The commemoration of the 58th anniversary of the "catastrophe" or Nakba in Arabic came as the Palestinian Authority president, Mahmud Abbas, was in Russia in an effort to shore up international financial and political support for his people.
"Our first priority is to lift the economic and political siege imposed on our people, then to end the occupation of our land once and for all, and to establish our independent Palestinian state," Abbas said in pre-recorded televised address.
The European Union and United States have cut direct aid to the Palestinian Authority since the Islamist movement Hamas formed a government in March.
Western powers want Hamas to recognise Israel's existence. Hamas says it will only do so if all Palestinian prisoners and seized territories are liberated and refugees allowed to return home.
About 700,000 Palestinians fled or were expelled from their land after the creation of Israel in 1948 and the ensuing Arab-Israeli war.
An additional 200,000 Palestinians underwent a similar fate during the 1967 Arab-Israeli war.
Abbas, who was meeting the Russian president, Vladimir Putin, accused Israel of "using every excuse possible" to convince the world that there is no Palestinian negotiating partner.
A Palestinian mural reading
'Nakba' in Arabic
He charged that Israel is making this up in order to go ahead with its plan to redraw its borders with the occupied West Bank and siphon off the largest Jewish settlements built on Arab land.
The plan, which the Israeli prime minister, Ehud Olmert, has pledged to implement with or without agreement from the Palestinians, "will practically destroy the concept of a two-state solution" to the Middle East conflict, Abbas said.
"The Israeli government must release Palestinian funds and refrain from implementing its unilateral plans, as this would destroy the prospects of a negotiated settlement for good, inflame the region and strengthen extremism."
Israel has stopped transferring import duties it collects on behlaf of the Palestinains worth $55 mllion a month.
Abbas' dire predictions came as a new survey indicated that 65% of Israelis and Palestinians believe no Middle East peace agreement is possible during Olmert's four-year term of office.
Palestinian MPs held a special session of parliament to mark Nakba Day which began with a minutes silence.
Demonstrations took place across the Gaza Strip and West Bank, as well as in refugee camps around the region.
"Our first priority is to lift the economic and political siege imposed on our people, then to end the occupation of our land once and for all, and to establish our independent Palestinian state"
Aziz al-Dwaik, the Hamas speaker of parliament, said the killings of six Palestinians by Israeli soldiers in the northern West Bank on Sunday conformed to a pattern that stretched back to 1948.
"The Zionist occupation must be held fully responsible for all the things that have befallen the Palestinian people," he told the policymakers.

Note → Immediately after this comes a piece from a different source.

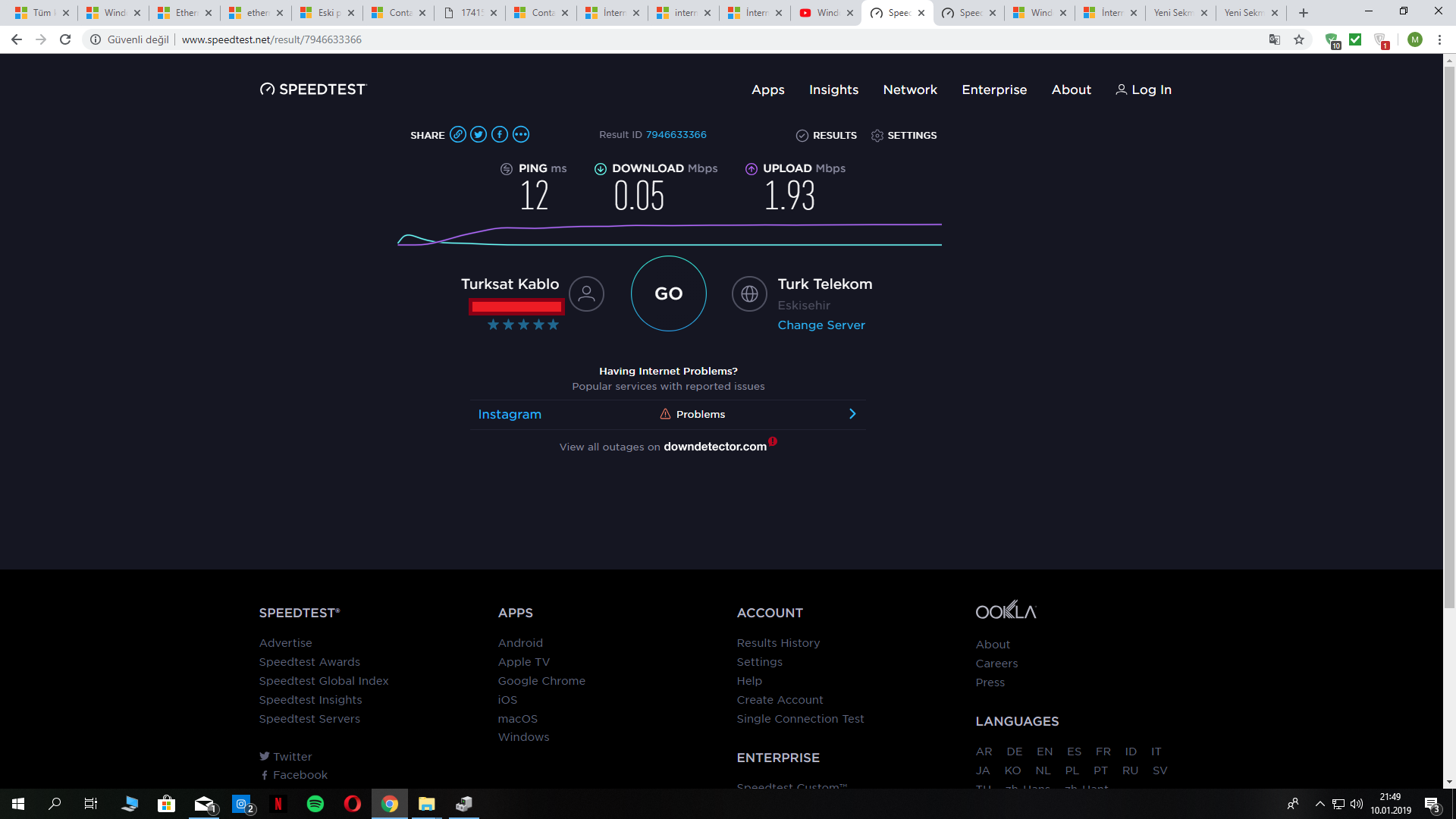Share result on Twitter icon
The width and height of the screenshot is (1456, 819).
[479, 135]
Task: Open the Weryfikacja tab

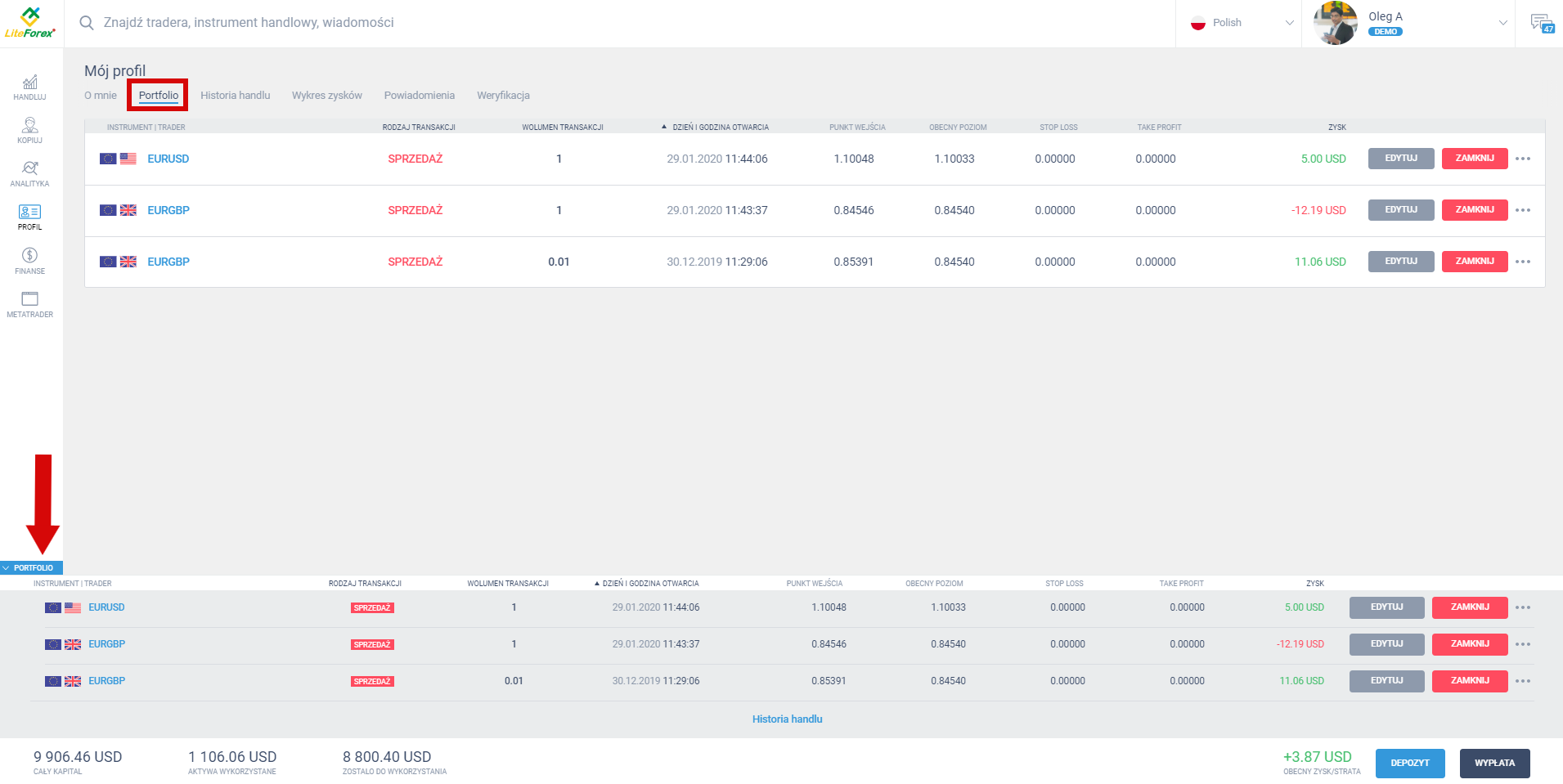Action: [503, 95]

"What happened yesterday in Jenin illustrates how the Israelis are continuing the aggressions that we have seen from the Nakba until today."
Right of return
In Gaza City, several thousand protesters gathered outside the local branch of parliament with banners demanding the right of return, maps of historic Palestine, wooden keys to former homes, and flags.
"We will never abandon the right of return," they shouted, criticising Olmert's border project in the West Bank and standing around a refugee tent erected in protest outside parliament.
The fate of the original refugees and their descendants, who are scattered throughout the occupied territories, neighbouring Arab countries and other parts of the world, has been one of the thorniest issues of the Palestinian-Israeli conflict.
Israel steadfastly opposes their right of return, aware that the demographics of the state could be overturned if all Palestinian refugees and their descendents move to modern-day Israel.
Palestinian fighters mark Nakba
Day in a Lebanon refugee camp
The UN estimates that there are more than six million Palestinian refugees in the world today, four million of which are registered with the UN agency for Palestinian refugees (UNRWA), with a third of that number living in refugee camps.
Living conditions in neighbouring Arab countries vary a great deal, with Lebanon - where Palestinian refugees are banned from working in most jobs or owning property - being the worst example.
Studies and surveys have indicated, however, that far from all refugees worldwide would want to go back to their land or that of their ancestors.
The minority of Palestinians who stayed on their land when Israel was created are now described as Israeli-Arabs.